Deterrence is important if there is high market commonality. Because otherwise cross-market retaliation can take place which is costly.
market commonality
Market commonality can be defined as the number and significance of markets that a firm competes in with rivals.
cross-market retaliation
Retaliatory attacks on a competitor’s other markets if this competitor attacks a firm’s original market.
competition policy/ anti-trust policy
policies that monitor competition
leniency programmes
give immunity to members of a cartel that first report the cartel to the authorities
market division collusion
firms divide their markets
predatory pricing
monopolize a market by setting prices below cost with the intention to raise price to cover losses in the long run after eliminating rivals
dumping
exporter selling below cost abroad and planning to raise prices after eliminating local rivals
VRIO
Value-creation
Rarity
Imitability
Organization
resources meeting these criteria are necessary for long -term success in a competitive battle
Value-creation
“Is the firm able to exploit an opportunity or neutralize an external threat with the resource/capability?”
Rarity
“Is control of the resource/capability in the hands of a relative few?”
Imitability
“Is it difficult to imitate, and will there be significant cost disadvantage to a firm trying to obtain, develop, or duplicate the resource/capability?”
Organization
“Is the firm organized, ready, and able to exploit the resource/capability?” “Is the firm organized to capture value?”
Survival strategies
are designed to ensure survival by liquidity and positive cash flow.
During a recession companies should focus on value for money products
contingency plans
plans devised for specific situations when things could go wrong
4 strategic postures for small firms vs. MNEs
- Dodger
- Contender
- Defender
- Extender
- Dodger
Industry Pressure to Globalize is high.
centers on cooperation through joint ventures with MNRs and sell-offs to MNEs. (Customized to home markets)
- Contender (Herausforderer)
Industry Pressure to Globalize is high.
engaging in rapid learning and then expanding overseas. Transferable abroad
- Defender
When pressure for globalization is low
Leveraging local assets in areas in which MNEs are weak.

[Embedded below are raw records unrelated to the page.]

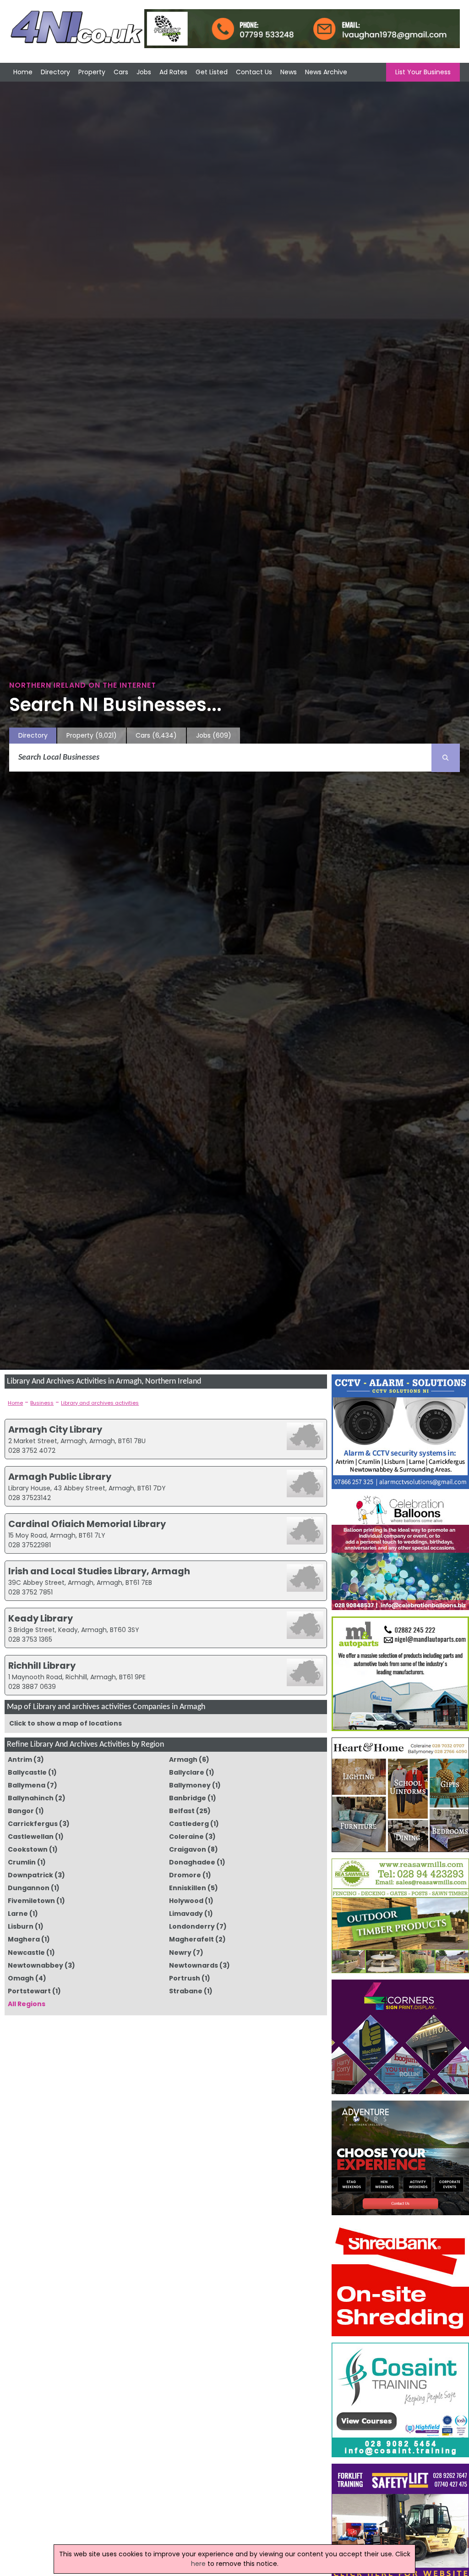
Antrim (20, 1759)
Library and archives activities (100, 1403)
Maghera (24, 1939)
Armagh (183, 1759)
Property (91, 72)
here (198, 2563)
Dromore (185, 1875)
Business (42, 1403)
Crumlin (22, 1862)
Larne (18, 1913)
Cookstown (28, 1849)
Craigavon (187, 1849)
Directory (55, 72)
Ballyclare (186, 1772)
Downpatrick (30, 1875)
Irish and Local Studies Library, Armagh (99, 1571)
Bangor (21, 1810)
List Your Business (423, 72)
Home (23, 72)
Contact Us (254, 72)
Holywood (186, 1900)
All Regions (26, 2003)
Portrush (184, 1978)
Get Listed (212, 72)
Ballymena (26, 1785)
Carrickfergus (33, 1823)
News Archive (326, 72)
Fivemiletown (31, 1900)
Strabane (185, 1991)
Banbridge (187, 1798)
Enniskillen (187, 1887)
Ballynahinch (31, 1798)
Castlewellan (31, 1836)
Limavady (186, 1913)
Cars (121, 72)
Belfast (182, 1810)
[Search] (445, 758)
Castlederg (189, 1823)
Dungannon (28, 1887)
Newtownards (193, 1965)
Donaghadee (192, 1862)
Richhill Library (42, 1665)
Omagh (21, 1978)
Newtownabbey (35, 1965)
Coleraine (186, 1836)
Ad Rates (173, 72)
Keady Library (40, 1618)
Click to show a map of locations (65, 1723)
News (288, 72)
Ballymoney (190, 1785)
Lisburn (20, 1926)
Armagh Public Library (59, 1476)
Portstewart (29, 1991)
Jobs (143, 72)
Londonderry (192, 1926)
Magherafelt (191, 1939)
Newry (180, 1952)
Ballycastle (27, 1772)
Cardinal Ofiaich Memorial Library (87, 1523)
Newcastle (26, 1952)
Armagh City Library (55, 1429)
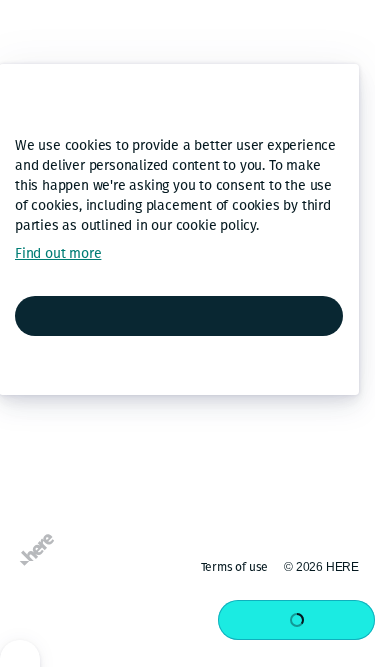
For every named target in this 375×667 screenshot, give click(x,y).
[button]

Competition in regional and domestic markets. Customized to home markets.
- Extender
Low pressure for globalization, but firms have transferable skills
Leverage home-grown skills abroad.
Transferable abroad
Example of asset specificity
In the late 1980s, The NutraSweet Company was the largest producer
of the artificial sweetened aspartam by volume was for diet soft drinks, making CocaCola and Pepsi the largest buyers. The investment in aspartame capacity by The
NutraSweet Company is therefore an example or dedicated assets.